Aurel menggigit bibir bawahnya, menahan air mata yang hampir tumpah lagi.

“Dia ninggalin aku begitu aja, La. Tanpa alasan. Tanpa penjelasan. Padahal dulu dia bilang aku dunianya…”

“Kadang, orang berubah. Dan kita nggak bisa maksa mereka tetap sama,” ujar Lala lembut.

“Aku cuma… aku cuma pengin tahu salahku apa.”

“Kamu nggak salah. Dia aja yang brengsek.”

Aurel tertawa lirih. Tawa yang getir. “Aku pikir cinta itu cukup. Tapi ternyata nggak.”

Lala mengangguk. “Cinta aja nggak cukup kalau nggak dibarengi komitmen dan tanggung jawab.”

Mereka terdiam sejenak.
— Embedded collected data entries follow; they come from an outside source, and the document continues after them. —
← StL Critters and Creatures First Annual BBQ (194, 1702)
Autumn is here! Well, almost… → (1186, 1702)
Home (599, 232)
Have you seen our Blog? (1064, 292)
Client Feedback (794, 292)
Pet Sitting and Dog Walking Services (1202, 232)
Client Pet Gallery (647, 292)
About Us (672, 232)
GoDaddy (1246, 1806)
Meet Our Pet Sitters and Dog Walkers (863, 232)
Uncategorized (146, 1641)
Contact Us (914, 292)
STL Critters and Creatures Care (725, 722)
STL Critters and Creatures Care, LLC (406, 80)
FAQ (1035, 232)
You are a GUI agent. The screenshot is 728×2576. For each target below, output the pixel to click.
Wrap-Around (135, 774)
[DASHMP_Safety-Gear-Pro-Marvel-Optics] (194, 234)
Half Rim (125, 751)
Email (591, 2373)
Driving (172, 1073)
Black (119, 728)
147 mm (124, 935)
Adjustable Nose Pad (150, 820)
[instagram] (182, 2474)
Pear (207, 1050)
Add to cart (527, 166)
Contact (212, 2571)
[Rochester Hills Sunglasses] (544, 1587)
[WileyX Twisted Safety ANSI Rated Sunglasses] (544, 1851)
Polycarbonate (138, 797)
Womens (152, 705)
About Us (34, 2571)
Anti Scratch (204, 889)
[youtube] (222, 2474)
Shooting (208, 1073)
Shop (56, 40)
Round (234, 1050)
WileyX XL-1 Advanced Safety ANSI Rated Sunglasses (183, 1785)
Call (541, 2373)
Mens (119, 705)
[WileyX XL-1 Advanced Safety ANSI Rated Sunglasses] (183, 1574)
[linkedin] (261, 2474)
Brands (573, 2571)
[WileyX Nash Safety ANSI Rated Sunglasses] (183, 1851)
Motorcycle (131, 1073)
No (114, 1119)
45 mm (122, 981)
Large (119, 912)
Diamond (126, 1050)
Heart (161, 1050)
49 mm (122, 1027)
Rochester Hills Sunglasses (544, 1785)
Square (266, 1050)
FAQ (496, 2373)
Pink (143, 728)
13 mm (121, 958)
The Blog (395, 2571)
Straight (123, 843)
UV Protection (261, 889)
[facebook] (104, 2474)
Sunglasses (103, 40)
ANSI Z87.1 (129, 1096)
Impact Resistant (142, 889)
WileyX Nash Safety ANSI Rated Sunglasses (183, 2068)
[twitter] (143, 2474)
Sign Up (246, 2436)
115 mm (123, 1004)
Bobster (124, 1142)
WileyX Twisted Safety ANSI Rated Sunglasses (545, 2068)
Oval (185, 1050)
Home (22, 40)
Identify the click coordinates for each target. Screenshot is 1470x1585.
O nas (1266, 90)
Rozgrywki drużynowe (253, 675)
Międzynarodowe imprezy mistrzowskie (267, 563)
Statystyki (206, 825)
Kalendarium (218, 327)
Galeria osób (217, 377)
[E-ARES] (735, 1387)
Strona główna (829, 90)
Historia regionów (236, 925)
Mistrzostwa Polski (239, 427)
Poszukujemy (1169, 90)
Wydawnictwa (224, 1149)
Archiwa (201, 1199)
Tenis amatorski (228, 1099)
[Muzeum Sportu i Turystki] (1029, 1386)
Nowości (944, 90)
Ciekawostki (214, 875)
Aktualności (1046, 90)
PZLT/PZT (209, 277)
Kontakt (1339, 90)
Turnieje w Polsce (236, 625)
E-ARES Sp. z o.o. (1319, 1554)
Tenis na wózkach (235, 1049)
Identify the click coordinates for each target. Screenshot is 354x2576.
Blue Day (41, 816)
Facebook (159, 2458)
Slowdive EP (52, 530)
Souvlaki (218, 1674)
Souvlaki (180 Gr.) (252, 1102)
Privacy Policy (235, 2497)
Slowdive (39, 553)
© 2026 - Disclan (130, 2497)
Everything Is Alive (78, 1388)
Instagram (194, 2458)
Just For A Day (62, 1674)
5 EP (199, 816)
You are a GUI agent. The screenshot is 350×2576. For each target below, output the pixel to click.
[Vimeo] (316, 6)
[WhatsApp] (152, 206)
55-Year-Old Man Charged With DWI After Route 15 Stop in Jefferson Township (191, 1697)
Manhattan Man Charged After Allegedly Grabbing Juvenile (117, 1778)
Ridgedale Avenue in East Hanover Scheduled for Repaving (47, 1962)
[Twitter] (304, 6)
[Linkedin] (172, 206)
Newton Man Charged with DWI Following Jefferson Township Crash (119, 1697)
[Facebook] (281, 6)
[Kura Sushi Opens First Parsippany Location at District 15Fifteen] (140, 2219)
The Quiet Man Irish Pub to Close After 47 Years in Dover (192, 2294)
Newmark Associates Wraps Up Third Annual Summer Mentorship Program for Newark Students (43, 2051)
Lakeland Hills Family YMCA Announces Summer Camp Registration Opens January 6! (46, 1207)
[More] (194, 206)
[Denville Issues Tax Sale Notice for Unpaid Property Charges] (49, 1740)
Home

Angin sore berhembus pelan, membawa aroma bunga yang mulai bermekaran. Tapi keindahan itu tak bisa mengobati luka Aurel.

“Kamu tahu,” kata Aurel pelan, “yang paling nyakitin itu bukan ditinggal. Tapi tahu bahwa semua janji itu cuma omong kosong.”

“Karena itu kamu harus sembuh, Rel. Biar kamu bisa buktiin bahwa kamu nggak butuh dia buat bahagia.”

Aurel memejamkan mata. Kalimat Lala menancap di hatinya. Mungkin ini saatnya ia berhenti menjadi korban. Mungkin ini saatnya berdiri lagi—bukan demi Raka, tapi demi dirinya sendiri.

Dua minggu berlalu. Aurel mulai pelan-pelan bangkit. Ia mengisi waktunya dengan ikut kegiatan kampus, membaca buku-buku pengembangan diri, bahkan mulai menulis cerita pendek lagi. Lala terus ada di sisinya, menjadi pundak yang tak henti menguatkan.

Suatu malam, saat ia sedang duduk di balkon kosnya, ponselnya berbunyi. Notifikasi pesan dari nomor yang sangat ia kenal.

Raka:

“Maaf kalau aku menyakitimu. Aku bingung waktu itu. Tapi sekarang aku sadar… aku masih sayang kamu.”

Aurel menatap layar ponsel itu lama sekali. Dulu, ia mungkin akan langsung membalas. Tapi tidak sekarang. Tidak setelah ia belajar bahwa luka tak bisa ditambal dengan kata ‘maaf’ semudah itu.

Ia tidak membalas. Ia hanya tersenyum kecil, lalu mematikan ponsel dan memandang langit malam. Untuk pertama kalinya dalam waktu yang lama, ia merasa tenang.

Ia belum sepenuhnya sembuh. Tapi ia tahu, ia sudah berjalan ke arah yang benar.

Dan yang paling penting—ia tahu kini, bahwa mencintai diri sendiri adalah langkah pertama menuju kebahagiaan sejati.